[Work order] Write out the stretch of lines below that begins at the line with "Got It! (235, 2563)" and ends at the line with "Fruntimmersskola (81, 1502)", including both, exactly as given and nothing more.

BEGIN Record excerpts

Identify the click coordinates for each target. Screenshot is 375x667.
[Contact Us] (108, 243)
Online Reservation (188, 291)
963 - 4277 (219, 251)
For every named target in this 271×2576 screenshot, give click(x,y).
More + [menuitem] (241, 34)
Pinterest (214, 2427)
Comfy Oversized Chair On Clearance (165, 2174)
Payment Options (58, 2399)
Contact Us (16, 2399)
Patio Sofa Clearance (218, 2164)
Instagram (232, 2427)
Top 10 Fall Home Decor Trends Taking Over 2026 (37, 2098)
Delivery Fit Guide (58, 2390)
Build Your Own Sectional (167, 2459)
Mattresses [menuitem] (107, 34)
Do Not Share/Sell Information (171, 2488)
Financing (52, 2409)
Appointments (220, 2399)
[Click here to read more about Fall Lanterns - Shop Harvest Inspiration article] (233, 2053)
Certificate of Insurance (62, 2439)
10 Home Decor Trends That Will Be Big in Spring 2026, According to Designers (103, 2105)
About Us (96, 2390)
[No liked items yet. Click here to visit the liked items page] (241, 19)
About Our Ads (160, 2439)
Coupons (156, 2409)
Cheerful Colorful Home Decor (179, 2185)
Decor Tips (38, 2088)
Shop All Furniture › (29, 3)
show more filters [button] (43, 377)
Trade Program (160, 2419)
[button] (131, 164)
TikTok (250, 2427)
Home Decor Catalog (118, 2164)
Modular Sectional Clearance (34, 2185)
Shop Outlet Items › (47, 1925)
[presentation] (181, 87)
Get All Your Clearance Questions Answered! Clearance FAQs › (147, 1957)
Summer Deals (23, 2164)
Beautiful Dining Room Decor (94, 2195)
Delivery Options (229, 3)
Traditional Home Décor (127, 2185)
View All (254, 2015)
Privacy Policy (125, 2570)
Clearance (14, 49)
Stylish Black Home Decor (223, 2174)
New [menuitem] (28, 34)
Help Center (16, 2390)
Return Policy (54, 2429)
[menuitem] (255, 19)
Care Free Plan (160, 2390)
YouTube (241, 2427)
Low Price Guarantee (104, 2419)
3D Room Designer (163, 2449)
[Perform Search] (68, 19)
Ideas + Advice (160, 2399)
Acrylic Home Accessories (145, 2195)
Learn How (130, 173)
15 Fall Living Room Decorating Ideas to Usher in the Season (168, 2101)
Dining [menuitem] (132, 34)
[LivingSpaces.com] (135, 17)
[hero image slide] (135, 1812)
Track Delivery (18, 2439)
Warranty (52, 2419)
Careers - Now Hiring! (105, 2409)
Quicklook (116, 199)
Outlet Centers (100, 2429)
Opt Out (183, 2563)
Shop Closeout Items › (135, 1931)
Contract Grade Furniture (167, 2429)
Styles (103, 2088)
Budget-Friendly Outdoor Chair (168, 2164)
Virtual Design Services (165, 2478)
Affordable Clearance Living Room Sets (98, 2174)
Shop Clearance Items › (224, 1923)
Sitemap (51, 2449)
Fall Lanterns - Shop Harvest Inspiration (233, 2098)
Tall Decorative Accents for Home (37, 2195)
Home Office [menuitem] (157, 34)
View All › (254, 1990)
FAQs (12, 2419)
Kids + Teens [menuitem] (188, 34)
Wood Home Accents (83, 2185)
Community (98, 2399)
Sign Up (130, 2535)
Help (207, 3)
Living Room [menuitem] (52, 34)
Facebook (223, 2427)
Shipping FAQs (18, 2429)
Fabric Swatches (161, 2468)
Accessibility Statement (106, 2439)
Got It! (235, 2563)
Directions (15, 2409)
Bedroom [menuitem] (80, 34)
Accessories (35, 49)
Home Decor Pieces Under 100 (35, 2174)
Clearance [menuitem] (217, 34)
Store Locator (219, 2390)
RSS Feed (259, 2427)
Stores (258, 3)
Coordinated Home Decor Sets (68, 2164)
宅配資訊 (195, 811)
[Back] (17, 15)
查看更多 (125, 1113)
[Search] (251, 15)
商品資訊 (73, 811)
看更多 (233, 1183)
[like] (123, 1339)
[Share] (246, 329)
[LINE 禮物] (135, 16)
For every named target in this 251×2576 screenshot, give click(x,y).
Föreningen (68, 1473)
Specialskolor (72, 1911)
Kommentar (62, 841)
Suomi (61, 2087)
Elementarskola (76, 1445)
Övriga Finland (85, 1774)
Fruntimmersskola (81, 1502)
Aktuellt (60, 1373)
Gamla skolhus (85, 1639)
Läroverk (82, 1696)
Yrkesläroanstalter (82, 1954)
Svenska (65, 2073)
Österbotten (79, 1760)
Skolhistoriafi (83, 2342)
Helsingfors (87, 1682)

END Record excerpts

[Response area]
Got It! (235, 2563)
Directions (15, 2409)
Bedroom [menuitem] (80, 34)
Accessories (35, 49)
Home Decor Pieces Under 100 (35, 2174)
Clearance [menuitem] (217, 34)
Store Locator (219, 2390)
RSS Feed (259, 2427)
Stores (258, 3)
Coordinated Home Decor Sets (68, 2164)
宅配資訊 (195, 811)
[Back] (17, 15)
查看更多 (125, 1113)
[Search] (251, 15)
商品資訊 (73, 811)
看更多 (233, 1183)
[like] (123, 1339)
[Share] (246, 329)
[LINE 禮物] (135, 16)
For every named target in this 251×2576 screenshot, give click(x,y).
Föreningen (68, 1473)
Specialskolor (72, 1911)
Kommentar (62, 841)
Suomi (61, 2087)
Elementarskola (76, 1445)
Övriga Finland (85, 1774)
Fruntimmersskola (81, 1502)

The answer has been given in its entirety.